‘ Abramovich Organised Six Cars To Drive Me To Chelsea ’ – Mikel Obi Finally Reveals

Tianjin TEDA midfielder and Super Eagles Captain, John Mikel Obi, has revealed how Manchester United and Chelsea fought over his transfer before giving in to Roman Abramovich and declining Sir Alex Ferguson’s offer.
The talented midfielder, who earned a month trial at Old Trafford before United struck a provisional deal with Norwegian outfit Lyn Oslo to bring him to the Theatre of Dreams, revealed that United offered him a staggering £1.5m contract but Chelsea’s involvement became a hindrance for the deal to be sealed as he made a stunning u-turn to Stamford bridge in 2006.

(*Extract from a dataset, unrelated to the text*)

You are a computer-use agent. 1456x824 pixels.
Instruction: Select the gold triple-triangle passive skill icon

Speaking about the deals in a lengthy interview with the Sun, he said:
It was surreal, admits Mikel. I was at school, but had Chelsea and Manchester United — two of the world’s biggest clubs — trying to sign me. I’ll never forget that second meeting with Sir Alex. I’d signed a deal at United but had to tell him: ‘Sorry, I want to play for Chelsea’.
He really liked me but I could see how angry and disappointed he was.

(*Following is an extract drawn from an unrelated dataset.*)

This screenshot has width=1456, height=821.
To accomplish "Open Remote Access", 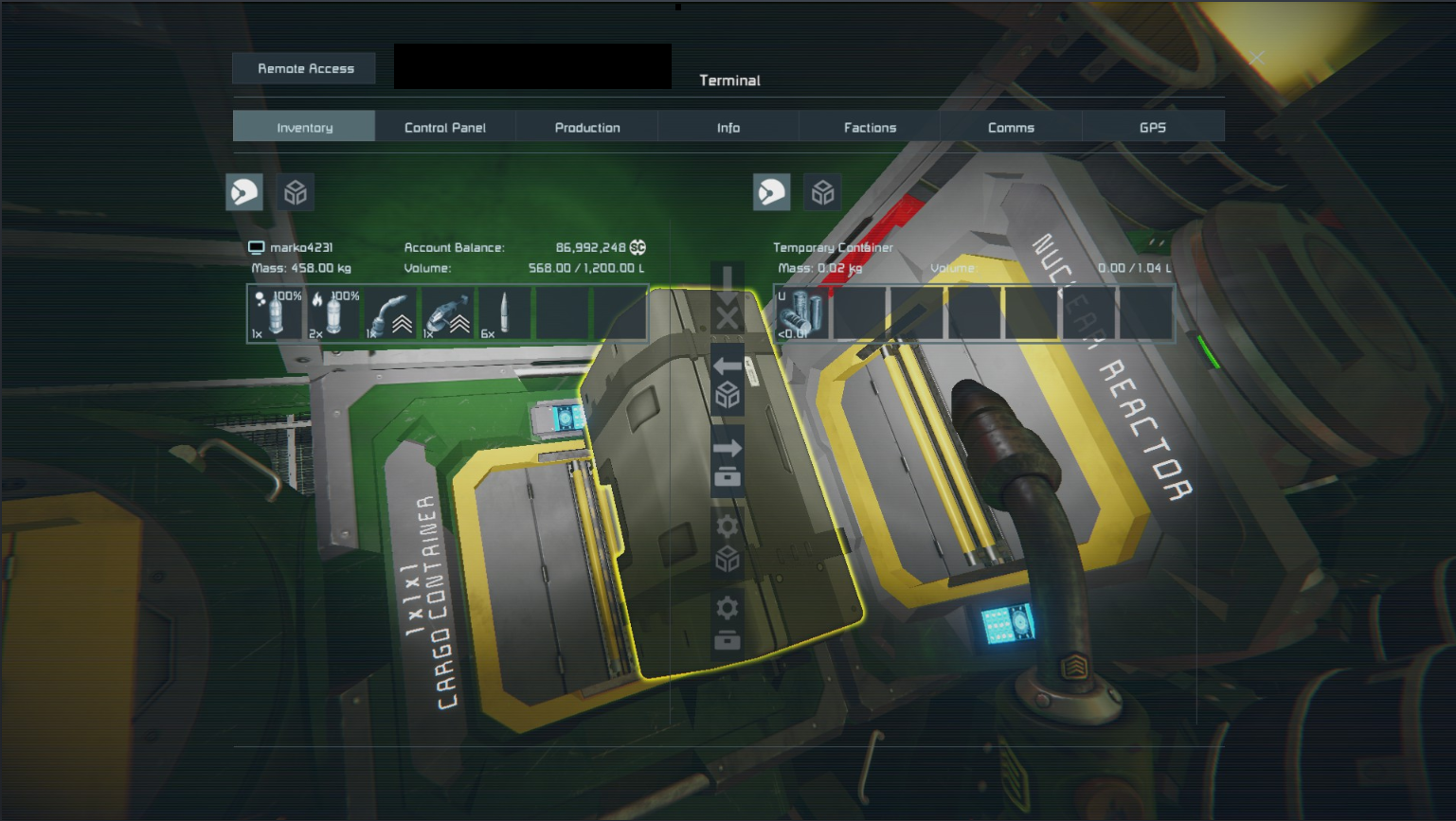I will click(x=305, y=68).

Some things he told me made me think about changing my mind but I was thinking about Jose, too.
I had these two great managers wanting me and I did not know what to do.
Fergie told me: ‘Why would you turn down United? It’s the biggest club in the world. You cannot do that. You have to say Yes’.

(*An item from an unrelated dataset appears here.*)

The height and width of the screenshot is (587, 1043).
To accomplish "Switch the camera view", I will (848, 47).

As a footballer, you have to make decisions that you live with for the rest of your life.
I trained with the first team,” he recalls. “Roy Keane was my bodyguard.
Paul Scholes and Nicky Butt always tried to kick me but couldn’t when Roy was there because he’d have killed them.
Sir Alex called me Obi Wan (after the Star Wars character).
He called me into his office one day and said: ‘Obi Wan, do you know what Keane, Scholes and all the senior players have told me? They said you have to sign that boy’.
I couldn’t believe it. Here was I, a schoolkid from Africa, training with some of the best in the world.
Mikel also recalls the moment he was approached with a briefcase full of cash – £53,000 to be exact by an agent, promising more if he signed then and there.